Honestly, I am a bit more concerned about the installation than about the stove itself. Per above, the stove has a close clearance installation done by an authorized BK dealer, with a factory installed rear heat shield. When we run on 3 for several hours, the wall behind and the floor in front of the professionally fabricated and installed hearth pad gets rather hot to the touch. I have an IR thermometer and I use it sometimes to check the temp of the drywall and the hard wood floor around the stove- but I don't know at what temp I should become alarmed.

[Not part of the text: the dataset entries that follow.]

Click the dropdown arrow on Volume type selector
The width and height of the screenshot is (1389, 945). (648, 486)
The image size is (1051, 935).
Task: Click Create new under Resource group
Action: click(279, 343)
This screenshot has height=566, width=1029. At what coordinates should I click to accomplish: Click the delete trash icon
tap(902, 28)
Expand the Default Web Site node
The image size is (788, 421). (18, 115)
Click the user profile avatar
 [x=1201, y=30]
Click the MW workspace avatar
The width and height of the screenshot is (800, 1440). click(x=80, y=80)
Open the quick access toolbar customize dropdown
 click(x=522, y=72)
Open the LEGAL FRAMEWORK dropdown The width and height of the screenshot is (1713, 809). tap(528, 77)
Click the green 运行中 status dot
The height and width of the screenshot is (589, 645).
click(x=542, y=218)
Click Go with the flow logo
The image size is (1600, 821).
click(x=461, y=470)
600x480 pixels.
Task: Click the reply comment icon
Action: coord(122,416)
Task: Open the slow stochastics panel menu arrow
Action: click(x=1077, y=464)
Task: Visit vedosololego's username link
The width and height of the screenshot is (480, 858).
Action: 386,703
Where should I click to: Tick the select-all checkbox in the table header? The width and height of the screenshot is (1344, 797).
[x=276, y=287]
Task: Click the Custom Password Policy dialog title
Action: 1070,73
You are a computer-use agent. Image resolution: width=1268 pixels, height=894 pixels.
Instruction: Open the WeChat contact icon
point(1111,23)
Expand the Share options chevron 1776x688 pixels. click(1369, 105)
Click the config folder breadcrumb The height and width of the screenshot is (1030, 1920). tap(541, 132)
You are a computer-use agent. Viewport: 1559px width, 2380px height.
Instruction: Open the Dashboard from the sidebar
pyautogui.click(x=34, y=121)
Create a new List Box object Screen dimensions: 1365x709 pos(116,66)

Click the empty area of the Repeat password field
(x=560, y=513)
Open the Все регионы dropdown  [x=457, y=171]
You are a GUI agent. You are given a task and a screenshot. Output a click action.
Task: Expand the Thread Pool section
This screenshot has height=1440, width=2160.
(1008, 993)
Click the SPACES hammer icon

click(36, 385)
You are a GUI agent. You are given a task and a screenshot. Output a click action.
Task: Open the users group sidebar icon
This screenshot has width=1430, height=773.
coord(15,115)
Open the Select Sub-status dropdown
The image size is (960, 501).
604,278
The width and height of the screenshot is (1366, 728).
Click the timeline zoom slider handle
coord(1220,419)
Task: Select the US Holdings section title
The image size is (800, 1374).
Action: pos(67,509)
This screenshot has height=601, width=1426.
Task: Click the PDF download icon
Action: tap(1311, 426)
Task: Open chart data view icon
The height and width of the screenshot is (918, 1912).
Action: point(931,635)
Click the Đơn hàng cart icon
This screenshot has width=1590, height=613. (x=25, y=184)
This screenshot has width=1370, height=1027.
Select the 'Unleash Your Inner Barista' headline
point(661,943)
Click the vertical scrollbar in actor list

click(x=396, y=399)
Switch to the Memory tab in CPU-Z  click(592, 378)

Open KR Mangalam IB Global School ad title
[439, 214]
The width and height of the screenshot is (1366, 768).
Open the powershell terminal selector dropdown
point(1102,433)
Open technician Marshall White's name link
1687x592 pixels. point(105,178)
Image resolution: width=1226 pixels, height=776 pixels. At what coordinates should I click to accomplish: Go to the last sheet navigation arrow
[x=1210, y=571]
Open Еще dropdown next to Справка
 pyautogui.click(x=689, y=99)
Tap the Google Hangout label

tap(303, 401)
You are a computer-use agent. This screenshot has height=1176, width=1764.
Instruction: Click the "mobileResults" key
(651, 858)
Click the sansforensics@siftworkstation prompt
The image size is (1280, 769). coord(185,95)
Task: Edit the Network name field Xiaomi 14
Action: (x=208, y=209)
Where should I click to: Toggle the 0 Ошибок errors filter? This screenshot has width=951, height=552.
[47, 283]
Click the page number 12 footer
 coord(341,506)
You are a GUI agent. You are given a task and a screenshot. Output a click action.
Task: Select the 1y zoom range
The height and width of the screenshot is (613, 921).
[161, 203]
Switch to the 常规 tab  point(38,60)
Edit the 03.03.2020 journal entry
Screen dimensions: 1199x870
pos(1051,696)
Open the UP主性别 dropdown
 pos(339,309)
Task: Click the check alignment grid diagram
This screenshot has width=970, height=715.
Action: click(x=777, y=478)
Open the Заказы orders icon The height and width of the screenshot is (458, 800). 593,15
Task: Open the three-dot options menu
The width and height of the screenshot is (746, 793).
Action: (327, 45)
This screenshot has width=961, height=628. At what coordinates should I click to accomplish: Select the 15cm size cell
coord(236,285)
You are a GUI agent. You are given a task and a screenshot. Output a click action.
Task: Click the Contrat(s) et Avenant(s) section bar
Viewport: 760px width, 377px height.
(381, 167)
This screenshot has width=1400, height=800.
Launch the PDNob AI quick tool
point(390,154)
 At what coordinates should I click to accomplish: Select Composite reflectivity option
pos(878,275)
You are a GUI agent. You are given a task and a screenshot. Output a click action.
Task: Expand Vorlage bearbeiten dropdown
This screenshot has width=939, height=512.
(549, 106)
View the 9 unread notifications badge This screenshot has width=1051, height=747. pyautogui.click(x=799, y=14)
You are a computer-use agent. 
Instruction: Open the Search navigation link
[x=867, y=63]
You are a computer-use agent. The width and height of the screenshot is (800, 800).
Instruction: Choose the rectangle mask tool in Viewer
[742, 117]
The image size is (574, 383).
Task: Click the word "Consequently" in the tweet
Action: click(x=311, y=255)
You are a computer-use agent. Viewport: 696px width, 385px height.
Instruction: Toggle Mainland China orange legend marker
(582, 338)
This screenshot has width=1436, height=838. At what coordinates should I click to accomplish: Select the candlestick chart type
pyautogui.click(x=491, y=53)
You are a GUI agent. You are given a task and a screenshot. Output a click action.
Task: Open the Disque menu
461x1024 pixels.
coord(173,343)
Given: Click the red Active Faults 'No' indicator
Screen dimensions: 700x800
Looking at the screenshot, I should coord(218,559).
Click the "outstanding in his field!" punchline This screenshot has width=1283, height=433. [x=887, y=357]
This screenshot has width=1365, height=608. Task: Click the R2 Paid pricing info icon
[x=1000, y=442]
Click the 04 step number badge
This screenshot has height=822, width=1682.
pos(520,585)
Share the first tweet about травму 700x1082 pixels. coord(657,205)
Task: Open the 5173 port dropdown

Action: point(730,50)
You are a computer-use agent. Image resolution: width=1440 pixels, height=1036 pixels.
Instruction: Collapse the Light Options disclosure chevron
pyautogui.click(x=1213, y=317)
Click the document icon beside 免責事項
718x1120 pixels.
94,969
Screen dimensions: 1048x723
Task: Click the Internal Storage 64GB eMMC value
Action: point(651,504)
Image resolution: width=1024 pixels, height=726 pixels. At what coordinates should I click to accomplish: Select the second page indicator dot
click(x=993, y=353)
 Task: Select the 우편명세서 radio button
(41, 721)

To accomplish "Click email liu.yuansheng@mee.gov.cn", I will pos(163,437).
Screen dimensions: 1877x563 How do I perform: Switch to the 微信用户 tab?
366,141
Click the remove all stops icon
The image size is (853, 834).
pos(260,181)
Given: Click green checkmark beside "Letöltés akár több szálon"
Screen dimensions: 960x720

The installation is to BK specs and to code. I'm not sure why I'm a little apprehensive about it. I've thought about adding some sort of asbestos wall protection behind the stove but that would reduce the 6" clearance we have. The stove pipe has two 45' bends near the ceiling to avoid a ceiling joist/roof truss, Moving the stove out further from the wall to accommodate wall protection would be difficult- we'd have to move the stove out further into the room than I'd prefer to accommodate that joist/truss.
Also we could add convection fans to the stove to dissipate some of the heat behind the stove.
I just tried something else- I moved the box fan from the hallway to the floor beside the stove, blowing toward the side of the stove and toward the gap between the back of the stove and the wall. The wall behind the stove and the floor in front of the hearth pad cooled to the touch significantly and quickly, and darned if it didn't seem to help move the heat around the house better than positioning the fan in the hallway. We had to turn the stove down!
So, I guess I fell backwards into a solution that addresses heat distribution, heat build up around the stove, and how long we have to run the stove on a higher setting.